__Source passage__
The decades-in-the-making vice or major IT issue facing lots of corporations is:

  • Needing to cut costs
  • Managing energy consumption
  • Reducing risk
  • Reducing complexity.

However, you just can’t do that under the status quo.

In the new IT era, services are king. The way you actually serve or acquire them is far less of a concern. The goal is for enterprises to focus on the business and the IT comes, well, like electricity.
 
Enter Cirrus Dynamics Ltd., offering Desktops as a service (DaaS) - one significant piece of the solution.
 
How DaaS is part of the solution

DaaS is procured through operating budgets using monthly subscriptions or transaction-based pricing, which lets your organization match the amount of service purchased to actual use. Consequently there is:
 

  • No internal deployment or support risks: Your IT organization is not burdened with deploying, upgrading or maintaining the infrastructure that delivers DaaS, enabling it to focus on more strategic projects while eliminating the cost and technology risks inherent in large-scale implementations;
  • Rapid provisioning:  Because you no longer have to purchase, test, install and deploy the technologies enabling DaaS, you can quickly provision applications and/or desktops to end users through your service provider;
  • Simple scaling up or down:  It is easy to add or remove users, desktops and application rights.  IT no longer has to go through tedious, time-consuming uninstall or reharvest processes, and instead of paying for unused applications or desktops that you own, you simply eliminate (and stop paying for) unnecessary subscriptions; and
  • Liberation of users from specific computing devices:  Users are no longer tied to particular computers; they can access their applications or desktops from virtually any device and any location, enabling them - and your company - to be much more flexible, mobile and productive. BYOD anyone?

__Source material__
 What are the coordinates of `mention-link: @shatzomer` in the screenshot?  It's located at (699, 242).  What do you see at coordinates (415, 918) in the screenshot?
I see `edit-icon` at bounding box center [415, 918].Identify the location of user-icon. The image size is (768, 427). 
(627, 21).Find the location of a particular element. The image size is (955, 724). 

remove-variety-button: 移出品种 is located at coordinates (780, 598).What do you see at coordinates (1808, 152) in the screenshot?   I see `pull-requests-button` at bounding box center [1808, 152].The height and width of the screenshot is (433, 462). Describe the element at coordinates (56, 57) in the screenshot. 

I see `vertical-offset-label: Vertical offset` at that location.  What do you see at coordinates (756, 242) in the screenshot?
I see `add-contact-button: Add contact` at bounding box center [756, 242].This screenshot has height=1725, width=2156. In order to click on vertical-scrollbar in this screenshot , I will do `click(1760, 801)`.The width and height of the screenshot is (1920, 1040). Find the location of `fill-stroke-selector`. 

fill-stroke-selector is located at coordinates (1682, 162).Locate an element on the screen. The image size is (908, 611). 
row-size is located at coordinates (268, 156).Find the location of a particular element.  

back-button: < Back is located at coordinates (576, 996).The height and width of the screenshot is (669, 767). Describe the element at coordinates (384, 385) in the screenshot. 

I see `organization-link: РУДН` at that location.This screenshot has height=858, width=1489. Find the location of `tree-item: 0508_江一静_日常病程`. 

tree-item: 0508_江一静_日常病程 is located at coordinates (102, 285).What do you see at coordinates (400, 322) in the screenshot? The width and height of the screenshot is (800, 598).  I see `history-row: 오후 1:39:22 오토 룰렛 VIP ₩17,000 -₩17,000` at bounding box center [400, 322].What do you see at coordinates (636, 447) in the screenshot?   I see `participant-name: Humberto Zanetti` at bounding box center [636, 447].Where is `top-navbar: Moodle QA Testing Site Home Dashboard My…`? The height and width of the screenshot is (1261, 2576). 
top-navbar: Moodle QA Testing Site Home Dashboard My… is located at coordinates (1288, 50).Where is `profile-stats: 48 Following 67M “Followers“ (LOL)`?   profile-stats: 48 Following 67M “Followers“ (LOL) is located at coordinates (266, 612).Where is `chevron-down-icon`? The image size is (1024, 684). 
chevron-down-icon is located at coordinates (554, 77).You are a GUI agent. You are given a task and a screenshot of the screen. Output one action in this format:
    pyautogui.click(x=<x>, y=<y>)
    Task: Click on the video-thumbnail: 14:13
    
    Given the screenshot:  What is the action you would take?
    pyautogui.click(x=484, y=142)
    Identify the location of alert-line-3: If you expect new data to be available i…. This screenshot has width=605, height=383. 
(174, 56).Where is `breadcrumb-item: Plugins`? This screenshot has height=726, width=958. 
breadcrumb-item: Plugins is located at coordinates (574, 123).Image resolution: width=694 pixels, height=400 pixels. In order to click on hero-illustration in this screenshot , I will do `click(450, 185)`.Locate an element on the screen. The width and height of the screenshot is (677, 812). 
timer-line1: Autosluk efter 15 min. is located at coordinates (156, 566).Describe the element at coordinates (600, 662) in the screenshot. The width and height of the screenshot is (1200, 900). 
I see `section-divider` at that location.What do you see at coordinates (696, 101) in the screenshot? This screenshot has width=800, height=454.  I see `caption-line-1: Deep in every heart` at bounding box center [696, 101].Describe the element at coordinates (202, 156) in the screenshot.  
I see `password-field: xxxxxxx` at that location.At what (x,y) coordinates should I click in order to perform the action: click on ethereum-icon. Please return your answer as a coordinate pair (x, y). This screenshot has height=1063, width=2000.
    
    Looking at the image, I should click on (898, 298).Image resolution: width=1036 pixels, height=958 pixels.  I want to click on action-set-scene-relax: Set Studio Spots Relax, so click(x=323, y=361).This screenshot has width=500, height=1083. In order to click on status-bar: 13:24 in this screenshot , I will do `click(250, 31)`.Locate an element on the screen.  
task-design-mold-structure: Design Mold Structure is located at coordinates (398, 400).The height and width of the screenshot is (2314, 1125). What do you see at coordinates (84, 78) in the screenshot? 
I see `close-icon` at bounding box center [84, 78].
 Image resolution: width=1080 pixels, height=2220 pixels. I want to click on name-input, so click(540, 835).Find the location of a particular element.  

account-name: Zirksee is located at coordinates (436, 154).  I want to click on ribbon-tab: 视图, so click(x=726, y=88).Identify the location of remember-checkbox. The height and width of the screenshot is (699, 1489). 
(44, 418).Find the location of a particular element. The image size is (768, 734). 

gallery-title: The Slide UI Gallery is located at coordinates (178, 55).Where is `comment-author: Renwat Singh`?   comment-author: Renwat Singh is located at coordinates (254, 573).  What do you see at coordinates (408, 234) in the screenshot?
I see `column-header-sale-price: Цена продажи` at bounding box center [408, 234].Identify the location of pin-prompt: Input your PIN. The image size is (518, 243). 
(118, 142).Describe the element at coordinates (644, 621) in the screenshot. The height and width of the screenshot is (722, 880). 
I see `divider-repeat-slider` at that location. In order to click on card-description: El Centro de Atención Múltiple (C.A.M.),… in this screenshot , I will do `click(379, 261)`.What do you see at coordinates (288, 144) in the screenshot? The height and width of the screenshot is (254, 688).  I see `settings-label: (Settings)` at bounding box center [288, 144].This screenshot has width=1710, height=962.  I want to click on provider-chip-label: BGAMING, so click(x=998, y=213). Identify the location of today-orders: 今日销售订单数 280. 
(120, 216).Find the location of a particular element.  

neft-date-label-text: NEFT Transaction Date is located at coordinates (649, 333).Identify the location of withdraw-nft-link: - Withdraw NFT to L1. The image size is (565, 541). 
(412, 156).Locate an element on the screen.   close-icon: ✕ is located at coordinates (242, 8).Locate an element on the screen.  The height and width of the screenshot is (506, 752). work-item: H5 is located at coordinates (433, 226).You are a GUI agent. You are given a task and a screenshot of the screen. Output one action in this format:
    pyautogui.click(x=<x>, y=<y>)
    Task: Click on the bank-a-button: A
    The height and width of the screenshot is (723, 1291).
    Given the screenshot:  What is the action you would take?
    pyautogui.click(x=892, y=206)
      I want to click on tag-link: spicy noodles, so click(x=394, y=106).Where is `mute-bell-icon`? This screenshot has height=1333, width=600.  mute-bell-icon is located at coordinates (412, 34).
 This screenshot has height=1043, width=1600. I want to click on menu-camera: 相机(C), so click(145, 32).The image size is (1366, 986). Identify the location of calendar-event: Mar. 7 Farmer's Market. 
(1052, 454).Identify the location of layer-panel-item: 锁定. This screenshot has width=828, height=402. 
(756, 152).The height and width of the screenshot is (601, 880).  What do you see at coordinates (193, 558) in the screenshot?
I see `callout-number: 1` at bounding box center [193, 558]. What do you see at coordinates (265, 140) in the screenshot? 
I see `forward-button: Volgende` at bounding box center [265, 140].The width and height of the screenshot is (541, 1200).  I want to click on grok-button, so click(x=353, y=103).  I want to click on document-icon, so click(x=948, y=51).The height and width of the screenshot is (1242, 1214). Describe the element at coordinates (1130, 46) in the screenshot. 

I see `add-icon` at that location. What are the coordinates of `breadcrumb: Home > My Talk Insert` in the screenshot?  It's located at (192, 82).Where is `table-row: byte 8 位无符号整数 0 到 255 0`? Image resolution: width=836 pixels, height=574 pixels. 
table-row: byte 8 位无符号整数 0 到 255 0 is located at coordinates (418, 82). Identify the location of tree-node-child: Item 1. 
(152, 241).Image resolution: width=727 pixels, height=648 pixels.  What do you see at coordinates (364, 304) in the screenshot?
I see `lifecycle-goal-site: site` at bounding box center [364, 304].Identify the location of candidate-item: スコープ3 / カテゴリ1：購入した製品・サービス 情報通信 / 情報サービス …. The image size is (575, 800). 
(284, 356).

__Problem requirements__
Output the stretch of the desktops-as-a-service passage from "The decades-in-the-making vice" through "of the solution.", word for word. Answer using only the passage on desktops as a service.

__Output below__
The decades-in-the-making vice or major IT issue facing lots of corporations is:

  • Needing to cut costs
  • Managing energy consumption
  • Reducing risk
  • Reducing complexity.

However, you just can’t do that under the status quo.

In the new IT era, services are king. The way you actually serve or acquire them is far less of a concern. The goal is for enterprises to focus on the business and the IT comes, well, like electricity.
 
Enter Cirrus Dynamics Ltd., offering Desktops as a service (DaaS) - one significant piece of the solution.